WORK INSTRUCTION: Exactly reproduce the lines from the top of the entries below through the line containing "Click the detect location crosshair icon", with both ends included.

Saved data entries
• • • • • • •

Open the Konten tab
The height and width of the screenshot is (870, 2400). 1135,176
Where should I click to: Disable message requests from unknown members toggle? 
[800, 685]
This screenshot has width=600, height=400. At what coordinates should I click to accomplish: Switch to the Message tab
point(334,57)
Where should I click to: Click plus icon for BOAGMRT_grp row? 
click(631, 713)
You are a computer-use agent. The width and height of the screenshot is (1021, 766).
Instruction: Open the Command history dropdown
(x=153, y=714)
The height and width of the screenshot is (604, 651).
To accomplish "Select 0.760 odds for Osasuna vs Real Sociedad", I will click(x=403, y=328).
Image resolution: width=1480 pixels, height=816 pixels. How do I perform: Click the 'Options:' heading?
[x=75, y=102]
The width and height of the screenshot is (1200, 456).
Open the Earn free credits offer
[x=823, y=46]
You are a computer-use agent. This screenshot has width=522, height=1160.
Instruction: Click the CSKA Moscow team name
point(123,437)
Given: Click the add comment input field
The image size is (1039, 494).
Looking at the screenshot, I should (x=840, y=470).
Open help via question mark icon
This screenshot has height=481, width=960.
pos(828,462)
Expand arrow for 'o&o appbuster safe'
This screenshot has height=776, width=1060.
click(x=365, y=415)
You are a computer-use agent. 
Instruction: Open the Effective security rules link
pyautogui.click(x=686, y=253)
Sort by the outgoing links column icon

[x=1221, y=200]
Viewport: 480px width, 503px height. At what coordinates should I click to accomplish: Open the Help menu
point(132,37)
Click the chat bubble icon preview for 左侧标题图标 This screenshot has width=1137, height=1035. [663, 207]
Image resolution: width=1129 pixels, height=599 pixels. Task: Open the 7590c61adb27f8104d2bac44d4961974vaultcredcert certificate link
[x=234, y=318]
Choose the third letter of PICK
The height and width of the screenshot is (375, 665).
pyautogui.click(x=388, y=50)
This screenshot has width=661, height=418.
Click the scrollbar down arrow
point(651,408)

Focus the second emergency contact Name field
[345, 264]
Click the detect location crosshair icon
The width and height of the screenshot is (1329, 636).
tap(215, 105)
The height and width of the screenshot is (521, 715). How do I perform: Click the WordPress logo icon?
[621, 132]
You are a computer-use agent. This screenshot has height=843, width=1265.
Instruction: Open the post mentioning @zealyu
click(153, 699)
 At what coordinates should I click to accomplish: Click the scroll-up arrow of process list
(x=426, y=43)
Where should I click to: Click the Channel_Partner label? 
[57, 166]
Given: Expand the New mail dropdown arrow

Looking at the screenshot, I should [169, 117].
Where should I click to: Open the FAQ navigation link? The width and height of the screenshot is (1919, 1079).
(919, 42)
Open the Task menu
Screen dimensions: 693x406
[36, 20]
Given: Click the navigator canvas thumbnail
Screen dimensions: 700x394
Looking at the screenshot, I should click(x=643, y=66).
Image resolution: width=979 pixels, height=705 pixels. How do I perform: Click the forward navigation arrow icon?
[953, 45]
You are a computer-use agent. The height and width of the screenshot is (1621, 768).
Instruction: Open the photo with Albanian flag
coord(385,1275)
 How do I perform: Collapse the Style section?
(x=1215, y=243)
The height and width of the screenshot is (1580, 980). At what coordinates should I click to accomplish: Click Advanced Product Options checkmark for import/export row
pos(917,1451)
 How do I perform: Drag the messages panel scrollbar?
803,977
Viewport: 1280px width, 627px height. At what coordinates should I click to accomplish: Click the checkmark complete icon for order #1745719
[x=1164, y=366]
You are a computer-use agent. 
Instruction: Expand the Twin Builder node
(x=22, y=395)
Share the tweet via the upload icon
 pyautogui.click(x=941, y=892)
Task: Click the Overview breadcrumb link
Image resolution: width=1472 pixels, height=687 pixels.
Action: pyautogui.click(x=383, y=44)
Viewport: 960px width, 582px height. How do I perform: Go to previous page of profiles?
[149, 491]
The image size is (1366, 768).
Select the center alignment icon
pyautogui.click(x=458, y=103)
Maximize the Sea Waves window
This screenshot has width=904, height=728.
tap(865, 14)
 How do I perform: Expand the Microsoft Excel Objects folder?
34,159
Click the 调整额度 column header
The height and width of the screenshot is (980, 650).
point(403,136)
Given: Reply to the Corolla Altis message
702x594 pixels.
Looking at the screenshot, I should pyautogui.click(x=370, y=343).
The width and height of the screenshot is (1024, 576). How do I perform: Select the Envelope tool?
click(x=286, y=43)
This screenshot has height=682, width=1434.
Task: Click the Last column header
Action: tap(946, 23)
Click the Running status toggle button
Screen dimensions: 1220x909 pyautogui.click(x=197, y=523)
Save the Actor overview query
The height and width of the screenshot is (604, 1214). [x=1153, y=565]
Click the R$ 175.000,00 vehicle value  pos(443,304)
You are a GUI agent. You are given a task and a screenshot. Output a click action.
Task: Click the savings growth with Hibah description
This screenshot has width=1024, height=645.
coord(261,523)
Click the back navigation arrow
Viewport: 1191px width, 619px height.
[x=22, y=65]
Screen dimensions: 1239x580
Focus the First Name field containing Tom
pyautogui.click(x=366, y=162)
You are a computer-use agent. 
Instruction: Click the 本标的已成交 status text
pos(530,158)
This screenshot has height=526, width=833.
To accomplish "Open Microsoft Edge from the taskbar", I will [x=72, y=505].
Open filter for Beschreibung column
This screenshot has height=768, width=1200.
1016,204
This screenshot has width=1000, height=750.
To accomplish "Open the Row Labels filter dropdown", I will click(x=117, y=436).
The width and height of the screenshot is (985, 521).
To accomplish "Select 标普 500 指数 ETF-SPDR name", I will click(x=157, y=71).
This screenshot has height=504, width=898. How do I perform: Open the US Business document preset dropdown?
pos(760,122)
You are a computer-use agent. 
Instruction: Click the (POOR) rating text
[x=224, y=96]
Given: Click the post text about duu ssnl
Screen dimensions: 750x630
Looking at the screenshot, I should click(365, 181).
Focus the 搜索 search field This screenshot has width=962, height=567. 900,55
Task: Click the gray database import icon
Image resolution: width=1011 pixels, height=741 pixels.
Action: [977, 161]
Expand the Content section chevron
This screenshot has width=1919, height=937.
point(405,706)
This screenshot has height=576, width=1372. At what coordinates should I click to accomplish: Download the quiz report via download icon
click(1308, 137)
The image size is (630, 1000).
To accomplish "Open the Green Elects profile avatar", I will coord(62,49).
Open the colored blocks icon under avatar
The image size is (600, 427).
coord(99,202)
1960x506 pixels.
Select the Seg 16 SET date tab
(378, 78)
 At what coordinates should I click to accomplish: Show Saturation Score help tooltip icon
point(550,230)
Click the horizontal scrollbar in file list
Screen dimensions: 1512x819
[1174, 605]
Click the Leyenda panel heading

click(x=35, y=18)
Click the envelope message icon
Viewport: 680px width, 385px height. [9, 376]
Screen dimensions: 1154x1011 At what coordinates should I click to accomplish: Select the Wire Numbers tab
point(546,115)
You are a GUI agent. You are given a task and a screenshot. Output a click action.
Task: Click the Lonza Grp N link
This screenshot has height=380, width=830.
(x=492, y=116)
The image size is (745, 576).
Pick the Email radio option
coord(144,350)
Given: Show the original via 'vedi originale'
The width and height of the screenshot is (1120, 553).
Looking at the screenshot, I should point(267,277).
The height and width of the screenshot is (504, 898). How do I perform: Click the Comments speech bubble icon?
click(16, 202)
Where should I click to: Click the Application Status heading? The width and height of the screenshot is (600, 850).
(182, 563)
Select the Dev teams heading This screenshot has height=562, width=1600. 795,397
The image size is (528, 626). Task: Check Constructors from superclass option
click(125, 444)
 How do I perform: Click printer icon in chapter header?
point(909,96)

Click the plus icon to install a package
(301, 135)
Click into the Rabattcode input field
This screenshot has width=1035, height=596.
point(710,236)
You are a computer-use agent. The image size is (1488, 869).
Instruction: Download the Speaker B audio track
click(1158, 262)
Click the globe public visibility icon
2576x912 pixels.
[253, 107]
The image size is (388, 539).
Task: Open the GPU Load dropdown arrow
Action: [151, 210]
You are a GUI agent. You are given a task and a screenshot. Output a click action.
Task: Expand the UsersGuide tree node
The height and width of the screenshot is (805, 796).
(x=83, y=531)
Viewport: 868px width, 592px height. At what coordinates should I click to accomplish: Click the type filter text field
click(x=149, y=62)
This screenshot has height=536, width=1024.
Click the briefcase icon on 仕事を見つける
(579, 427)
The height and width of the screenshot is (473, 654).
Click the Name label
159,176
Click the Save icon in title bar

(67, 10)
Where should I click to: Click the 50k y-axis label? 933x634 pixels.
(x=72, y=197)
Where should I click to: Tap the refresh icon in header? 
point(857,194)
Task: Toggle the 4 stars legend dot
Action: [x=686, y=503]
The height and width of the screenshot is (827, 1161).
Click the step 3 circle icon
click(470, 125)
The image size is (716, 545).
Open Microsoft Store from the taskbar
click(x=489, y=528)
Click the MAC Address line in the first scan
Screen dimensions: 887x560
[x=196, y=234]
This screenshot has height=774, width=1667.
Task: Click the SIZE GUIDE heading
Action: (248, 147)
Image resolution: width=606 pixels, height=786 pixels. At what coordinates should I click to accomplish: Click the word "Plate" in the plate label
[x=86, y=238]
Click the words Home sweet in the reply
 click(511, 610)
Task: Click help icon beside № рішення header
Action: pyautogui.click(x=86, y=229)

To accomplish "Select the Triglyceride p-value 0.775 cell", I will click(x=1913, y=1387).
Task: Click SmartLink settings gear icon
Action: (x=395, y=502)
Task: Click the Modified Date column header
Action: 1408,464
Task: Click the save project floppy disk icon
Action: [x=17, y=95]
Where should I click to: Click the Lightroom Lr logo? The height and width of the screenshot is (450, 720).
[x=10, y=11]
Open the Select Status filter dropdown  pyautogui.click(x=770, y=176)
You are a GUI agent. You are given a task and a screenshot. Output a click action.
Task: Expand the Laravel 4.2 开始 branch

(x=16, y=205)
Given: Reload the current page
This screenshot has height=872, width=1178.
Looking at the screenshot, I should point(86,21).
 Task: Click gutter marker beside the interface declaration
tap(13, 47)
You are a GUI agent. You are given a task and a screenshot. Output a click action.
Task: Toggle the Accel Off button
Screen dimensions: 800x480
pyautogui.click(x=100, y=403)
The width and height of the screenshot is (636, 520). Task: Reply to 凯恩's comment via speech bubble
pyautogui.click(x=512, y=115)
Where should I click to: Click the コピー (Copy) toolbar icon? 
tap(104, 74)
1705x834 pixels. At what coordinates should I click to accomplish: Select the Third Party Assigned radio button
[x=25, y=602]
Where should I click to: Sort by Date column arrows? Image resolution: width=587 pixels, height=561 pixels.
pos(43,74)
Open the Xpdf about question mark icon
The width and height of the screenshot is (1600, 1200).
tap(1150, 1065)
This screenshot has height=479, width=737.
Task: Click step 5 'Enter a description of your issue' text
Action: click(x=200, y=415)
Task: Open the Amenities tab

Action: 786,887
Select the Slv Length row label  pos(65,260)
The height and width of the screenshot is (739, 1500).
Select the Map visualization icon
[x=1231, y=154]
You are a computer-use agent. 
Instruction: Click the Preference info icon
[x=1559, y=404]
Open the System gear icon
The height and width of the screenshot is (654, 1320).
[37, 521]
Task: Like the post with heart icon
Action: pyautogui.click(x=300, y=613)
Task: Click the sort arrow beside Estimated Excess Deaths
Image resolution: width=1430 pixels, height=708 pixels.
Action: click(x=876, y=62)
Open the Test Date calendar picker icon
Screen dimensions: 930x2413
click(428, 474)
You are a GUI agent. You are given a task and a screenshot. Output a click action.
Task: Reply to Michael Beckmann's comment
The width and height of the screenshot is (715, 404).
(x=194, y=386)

• • • • • • •

RESULT OF THIS EXERCISE:
Open the Konten tab
The height and width of the screenshot is (870, 2400). 1135,176
Where should I click to: Disable message requests from unknown members toggle? 
[800, 685]
This screenshot has width=600, height=400. At what coordinates should I click to accomplish: Switch to the Message tab
point(334,57)
Where should I click to: Click plus icon for BOAGMRT_grp row? 
click(631, 713)
You are a computer-use agent. The width and height of the screenshot is (1021, 766).
Instruction: Open the Command history dropdown
(x=153, y=714)
The height and width of the screenshot is (604, 651).
To accomplish "Select 0.760 odds for Osasuna vs Real Sociedad", I will click(x=403, y=328).
Image resolution: width=1480 pixels, height=816 pixels. How do I perform: Click the 'Options:' heading?
[x=75, y=102]
The width and height of the screenshot is (1200, 456).
Open the Earn free credits offer
[x=823, y=46]
You are a computer-use agent. This screenshot has width=522, height=1160.
Instruction: Click the CSKA Moscow team name
point(123,437)
Given: Click the add comment input field
The image size is (1039, 494).
Looking at the screenshot, I should (x=840, y=470).
Open help via question mark icon
This screenshot has height=481, width=960.
pos(828,462)
Expand arrow for 'o&o appbuster safe'
This screenshot has height=776, width=1060.
click(x=365, y=415)
You are a computer-use agent. 
Instruction: Open the Effective security rules link
pyautogui.click(x=686, y=253)
Sort by the outgoing links column icon

[x=1221, y=200]
Viewport: 480px width, 503px height. At what coordinates should I click to accomplish: Open the Help menu
point(132,37)
Click the chat bubble icon preview for 左侧标题图标 This screenshot has width=1137, height=1035. [663, 207]
Image resolution: width=1129 pixels, height=599 pixels. Task: Open the 7590c61adb27f8104d2bac44d4961974vaultcredcert certificate link
[x=234, y=318]
Choose the third letter of PICK
The height and width of the screenshot is (375, 665).
pyautogui.click(x=388, y=50)
This screenshot has width=661, height=418.
Click the scrollbar down arrow
point(651,408)

Focus the second emergency contact Name field
[345, 264]
Click the detect location crosshair icon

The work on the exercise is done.